Zwei Personen betreten das Computerspielemuseum in Berlin. (Quelle: dpa/Jens Kalaene)

Stand: 01.04.2026 • 13:11 Uhr

Das House of Games wird definitiv ohne das Computerspielemuseum starten. Das teilte die Senatsverwaltung für Wirtschaft dem Abgeordnetenhaus am Mittwoch mit.

Zwar sei im Gebäude an der Warschauer Brücke ein Seitenflügel für eine künftige Erweiterung mit dem Museum vorgesehen, doch aktuell sei der Umzug „vor dem Hintergrund der angespannten Haushaltslage“ nicht finanzierbar.

Im House of Games sollte das Museum eigentlich die Verbindung zwischen Games-Wirtschaft und Öffentlichkeit sein.

Finanzierung des Computerspielemuseums offen

Der Senat hatte zuletzt seine Förderung für das Museum in der Karl-Marx-Allee auf rund 100.000 Euro jährlich aufgestockt. Es zählt zu den wichtigsten Institutionen der deutschen Games-Kultur und verfügt über eine der umfangreichsten Sammlungen an Spielen und Spieletechnik.

Das Museum spielt zudem eine zentrale Rolle beim Aufbau des weltweit größten Archivs für Videospiele, dessen Förderung allerdings im April ausläuft. Wie die Finanzierung in Zukunft sichergestellt werden soll, sei derzeit offen, so die Wirtschaftsverwaltung.

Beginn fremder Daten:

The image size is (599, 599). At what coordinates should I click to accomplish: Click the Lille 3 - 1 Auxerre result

15.000 Quadratmeter für Unternehmen und Start-Ups

Mit dem House of Games soll die Gaming-Branche in Berlin-Friedrichshain ein neues Zentrum bekommen. In einem Backsteingebäude in der Rotherstraße in unmittelbarer Nähe zur Warschauer Brücke stehen dafür auf fünf Etagen fast 15.000 Quadratmeter zur Verfügung.

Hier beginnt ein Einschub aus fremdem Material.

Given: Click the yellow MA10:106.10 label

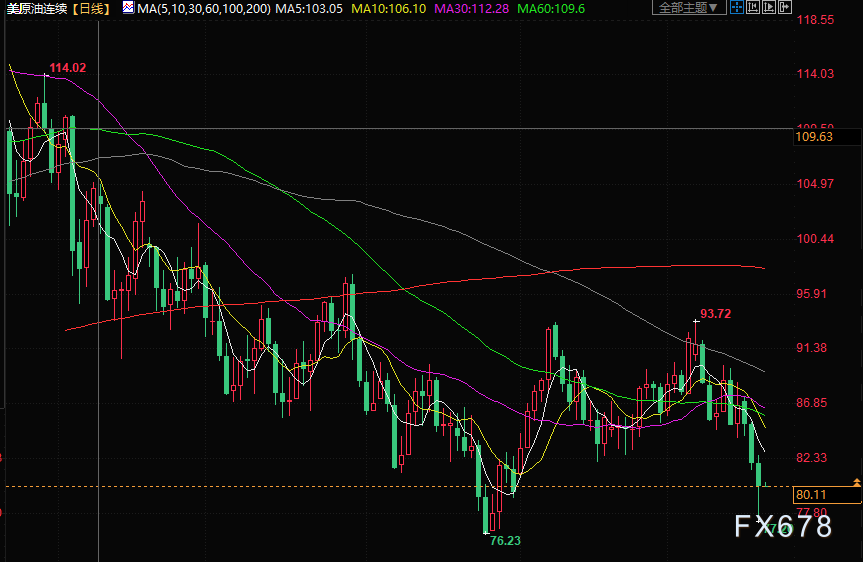Looking at the screenshot, I should pos(389,9).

Ab der zweiten Hälfte des laufenden Jahres sollen dort zahlreiche Unternehmen und Start-ups aus der Branche einziehen. Das Land Berlin hat 4,6 Millionen Euro für das Projekt bereitgestellt.

Nach Angaben der landeseigenen Gesellschaft Berlin Partner gibt es in der Hauptstadt etwa 350 Unternehmen der Computerspiele-Branche mit mehr als 4.000 Beschäftigten. Sie erwirtschafteten zuletzt einen jährlichen Gesamtumsatz von mehr als 400 Millionen Euro.